The words of his club coach weren’t exactly guaranteed to aid Gatland’s sleep heading into 2023, with George Skivington saying the electric-heeled wing would be out for a spell that “could range from two weeks to six months”. On that basis, said Skivington, Rees-Zammit could be joining the Six Nations late.

Make that beyond late if his injury is of the six-month variety. Let’s hope it won’t prove anywhere near as serious.

Twenty-four hours later Ospreys hooker Sam Parry left the field clutching his right shoulder in his team’s derby against Cardiff at the Arms Park. True, there are plenty of other No. 2s at Gatland’s disposal, but five-cap Parry has been in form, starting of late for his region. Depth matters, and both the Ospreys and Wales will await news on the extent of his injury.

Those two were the latest to fall victims to orthopaedic issues.

Some had lines crossed through their names for the Six Nations weeks ago, among them last term’s Welsh player of the year, Will Rowlands, who isn’t due back from his shoulder problem until April.

Then there’s Gareth Anscombe, looking well enough on punditry duty at the Cardiff v Ospreys game but facing a layoff which could extend into the summer as he battles a shoulder bump picked up playing for Wales against Australia in November. More than three and a half years after joining the Ospreys, he has made just 16 appearances for them. Talk about bad luck.

Gatland would never have held out much hope that Samson Lee would be back from his long-term Achilles tendon injury, with the Scarlets having seemingly vexed the rugby gods in another life, so ill is his fortune.

Josh Navidi? Now, he is a player the Wales coach would have hopes for, with the gritty Cardiff man having proven a Gatland favourite in the past. But it's been a constant struggle to stay fit.

Maybe it’s the way he plays which causes him so many problems, with the back rower seemingly spending most of his time on the pitch in harm’s way. It is a way of doing things that has led many to view him as the ultimate team man, so many unglamorous jobs does he take on, but injuries follow him around. His latest one is a neck problem which has sidelined him so far this season. In November, Cardiff director of rugby Dai Young reported that Navidi could be back in the first half of January. Fingers crossed, then.

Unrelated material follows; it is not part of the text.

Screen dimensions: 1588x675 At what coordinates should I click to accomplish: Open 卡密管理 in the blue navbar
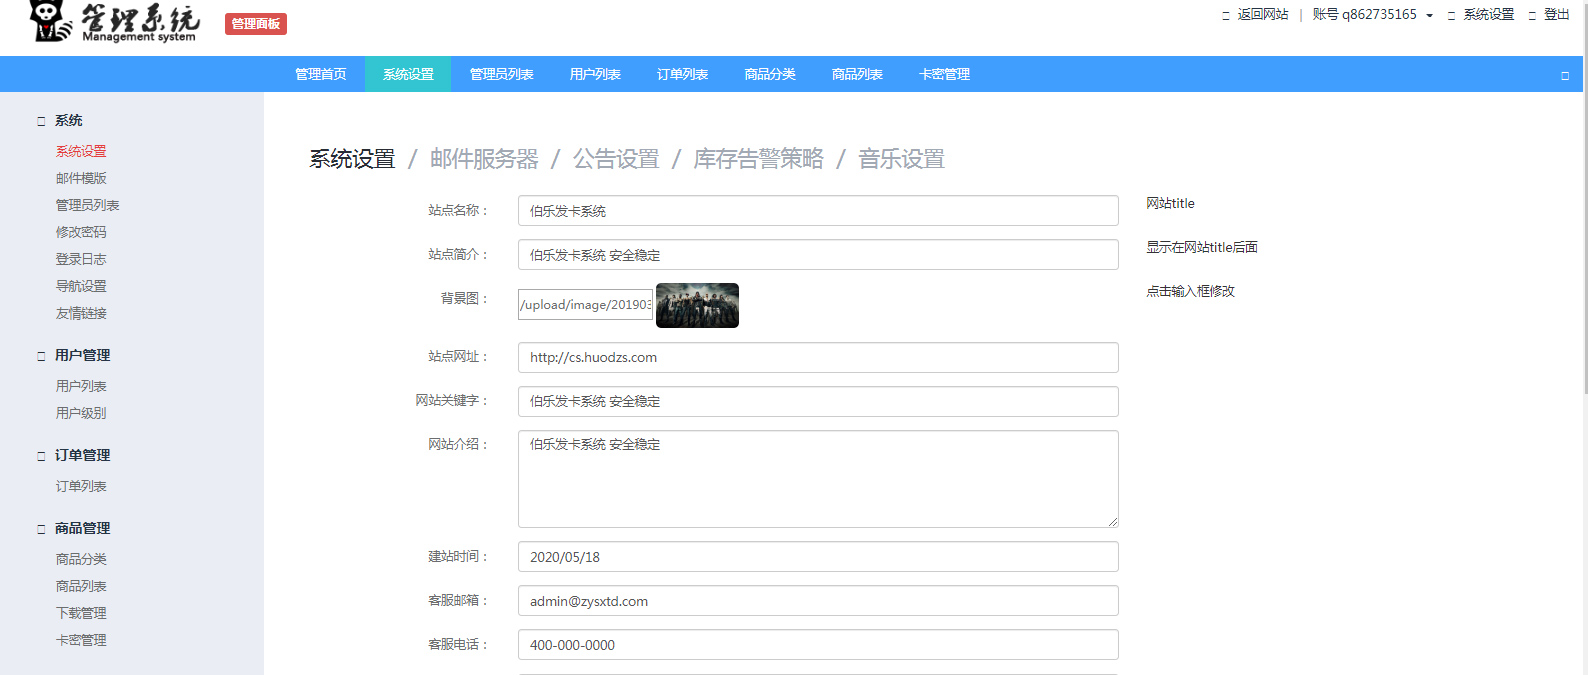tap(944, 74)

His clubmate Willis Halaholo has been ruled out "until the back-end of the Six Nations" by a hamstring problem, while James Botham and Rhys Priestland were unavailable for Cardiff’s game against the Ospreys.

Gatland might be particularly disappointed to see another Arms Park player, Max Llewellyn, off limits. With his ability to pick sharp angles and rocket through tackles, the 6ft 5in, 16st 7lb centre is the type of midfield man who ticks the right boxes for Wales’ head coach. Not only does he have speed and size, he also has skill: the three key areas the New Zealander looks for in players. For him to be sidelined, then, is untimely. Cardiff said on December 21 he could be out for 10-12 weeks with an ankle problem. Although recoveries from injuries can never be considered a precise science, Llewellyn looks short of time to make it back and regain match fitness. Still, he’s one for the future.

Dillon Lewis is very much one for the present, but he’s likely to be out of action until late January with a knee injury. How big a blow is that? Well, Lewis has started seven out of Wales’ last eight matches. Enough said.

The Scarlets were without Johnny Williams, Wyn Jones, Tom Rogers, Josh Macleod, Sam Costelow and Lee for their game with the Dragons at the weekend, with some of the injuries more serious than others.

At the Ospreys, Dan Lydiate (broken arm) and Owen Watkin (knee) are in the sickbay, while Rhodri Jones was unavailable for the Dragons’ date in Llanelli against the Scarlets and Ben Carter faces a race to be fit for the start of the Six Nations, because of an ankle problem.

How to deal with injuries is a challenge every coach faces. Most just press the optimism button in public and suggest every bump is a chance for someone else to step in.

They are right, of course, but sometimes the scale of the problem can be worrying. Gatland, then, will hope his current concerns start easing, and quickly.